Doch hat Guardiola seinem Team und sich selbst tatsächlich nichts vorzuwerfen? Warum verloren die Bayern in der Schlussphase der regulären Spielzeit nach 70 Minuten Dominanz völlig die Kontrolle und mussten nach dem Dortmunder Ausgleich (75.) froh und ihrem Torwart Manuel Neuer dankbar sein, überhaupt die Verlängerung zu erreichen? Jener Konzentrationsschwund in Phasen der gefühlten Übermacht war zuletzt immer wieder zu beobachten (auch beim 6:1 gegen Porto). Größer aber sind die Fragen nach Guardiolas Anteil an der erneuten Verletzung von Arjen Robben: Der gerade erst von einem Bauchmuskelriss genesene Niederländer musste nur 16 Minuten nach seiner Einwechslung erneut verletzt vom Platz. Muskelbündelriss in der linken Wade. Saisonaus. Hat Guardiola seinen Flügelspieler zu früh gebracht? Ging er ein zu großes Risiko ein?

Es wäre eine rein spekulative Frage, wenn da nicht gerade der Zwist mit dem zurückgetretenen Hans-Wilhelm Müller Wohlfahrt gewesen wäre. Es heißt, dass ein Streitpunkt zwischen beiden die von Müller-Wohlfahrt bevorzugten längeren Genesungszeiten der verletzten Profis gewesen sein soll. Guardiola dagegen habe stets darauf gedrängt, seine Stars schneller wieder einsetzen zu können. Vor diesem Hintergrund sieht Robbens erneute Verletzung natürlich schlecht aus.

Dabei ist es gerade mal eine Woche her, dass Guardiola für das 6:1 gegen Porto im Viertelfinale der Champions League gerühmt wurde. Mit jenem Auftritt seiner Mannschaft habe der 44-Jährige die leisen Zweifel, die nach dem Abgang des langjährigen Teamarztes und dem 1:3 in Porto an Guardiola aufkamen, vom Tisch gewischt, hieß es. Wenige Tage später wurde er auf der Couch auch noch Deutscher Meister – zum zweiten Mal im zweiten Jahr seiner Amtszeit.

Mit dem Pokal-Aus und der Verletzung Robbens ist Guardiola nun geschwächt und steht vor einer Partie, die am Ende vielleicht die Deutung über seine Jahre in München stark beeinflussen wird. Mit einem ersatzgeschwächten Team trifft er am Mittwoch im Champions-League-Halbfinale auf seinen Ex-Klub FC Barcelona.
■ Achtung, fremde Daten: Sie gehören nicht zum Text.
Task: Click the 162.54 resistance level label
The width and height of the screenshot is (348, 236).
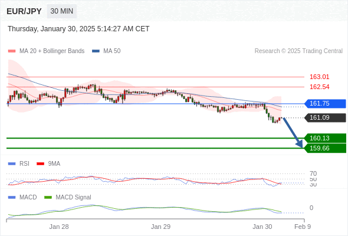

Scheidet Guardiola aus, wäre es das zweite Mal in der Runde der letzten Vier mit dem FC Bayern. Zum zweiten Mal hätte er das große Ziel verfehlt. Zum zweiten Mal müsste die Saison unter ihm als eine gute, aber keine herausragende bezeichnet werden.

Guardiola neigt zum Überschwang. Seine Spieler seien seine Helden, sagt er. An der Seitenlinie umarmt er gern mal den vierten Offiziellen wie gegen Dortmund. Jener Überschwang färbt immer auch auf ihn selbst ab. Kein Trainer wird so glorifiziert wie der Katalane. Aber nun stehen zwei Wochen an, in denen sich entscheiden könnte, wie Guardiolas Münchner Zeit in der Nachbetrachtung tatsächlich gesehen werden wird.